We don't want our kids to be too good at reading people. We still have to survive questions about whether we like the clay ashtray they made us for Father's Day, or where Fido went after that last, fateful trip to the vet. But even though we may occasionally want to smooth over certain topics with our kids, we sure don't want other people hoodwinking them. It's a sad truth but, throughout life, friends, salespeople, colleagues, and bosses are going to tell our kids one thing while having different motivations in mind. That is why we must help our kids learn to "read people." This multi-faceted skill involves both IQ and EQ, as your kids must analyze arguments, understand common tricks, and observe and listen carefully. In addition to helping your kids develop IQ and EQ, you can discuss the following subjects and teach your children to become experts at detecting people's true motivations.
- Raise awareness of the problem. Studies show that 25% of communications involve some amount of deceit. Of course kids normally learn the concept of deception quickly: after one experience trusting an older playmate who says grass tastes like spearmint gum, your child will understand that people don't always tell the truth. We don't want our kids to be completely paranoid, but a healthy sense of skepticism would do them well.
- Analyze motivations. Encourage your kids to be aware of underlying motivations. Some motives-like profit and selfishness-are fairly obvious. Your kid doesn't need a PhD in psychology to know why a salesman is friendly. But some motives-like boosting self-esteem or competitiveness-are much more complex, and often cause people to react in surprising ways. It is difficult to explain to a child why other kids feel the need to make hurtful insults. Still you should try. By discussing underlying psychological motivations, your kids will become better at understanding what makes people tick.

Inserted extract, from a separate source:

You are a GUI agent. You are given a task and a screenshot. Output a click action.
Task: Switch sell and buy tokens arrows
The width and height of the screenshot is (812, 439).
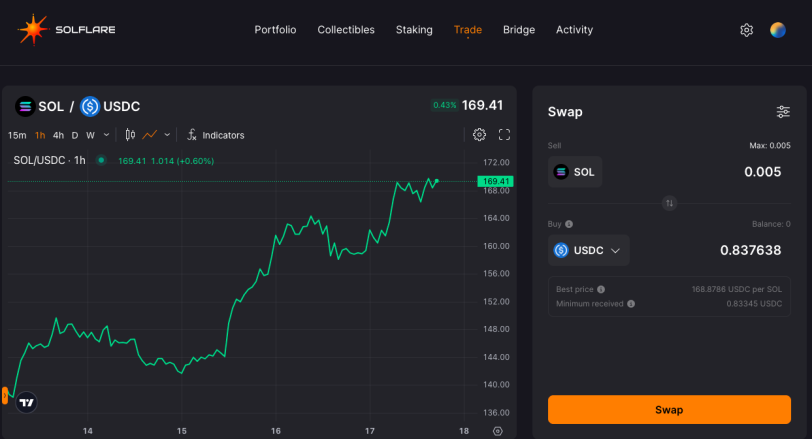[x=670, y=203]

- Discuss the techniques. Everyone has their own favorite technique to get their way without being straightforward: Grandma uses guilt, your local politician appeals to emotion, newspaper columnists misconstrue statistics, and bullies use intimidation. You can help develop your child's ability to analyze motivations by discussing the common techniques people use to accomplish their goals without being completely honest. Ask your son, "Do you think Kobe Bryant really likes those $200 dollar basketball shoes he endorsed or do you think this is a marketing ploy to fool you into nagging me for overpriced sneakers?" Of course your son's response should be "Dad, Are you really motivated to teach me a lesson on advertising or are you just trying to find a reason to talk me out of wanting $200 sneakers?"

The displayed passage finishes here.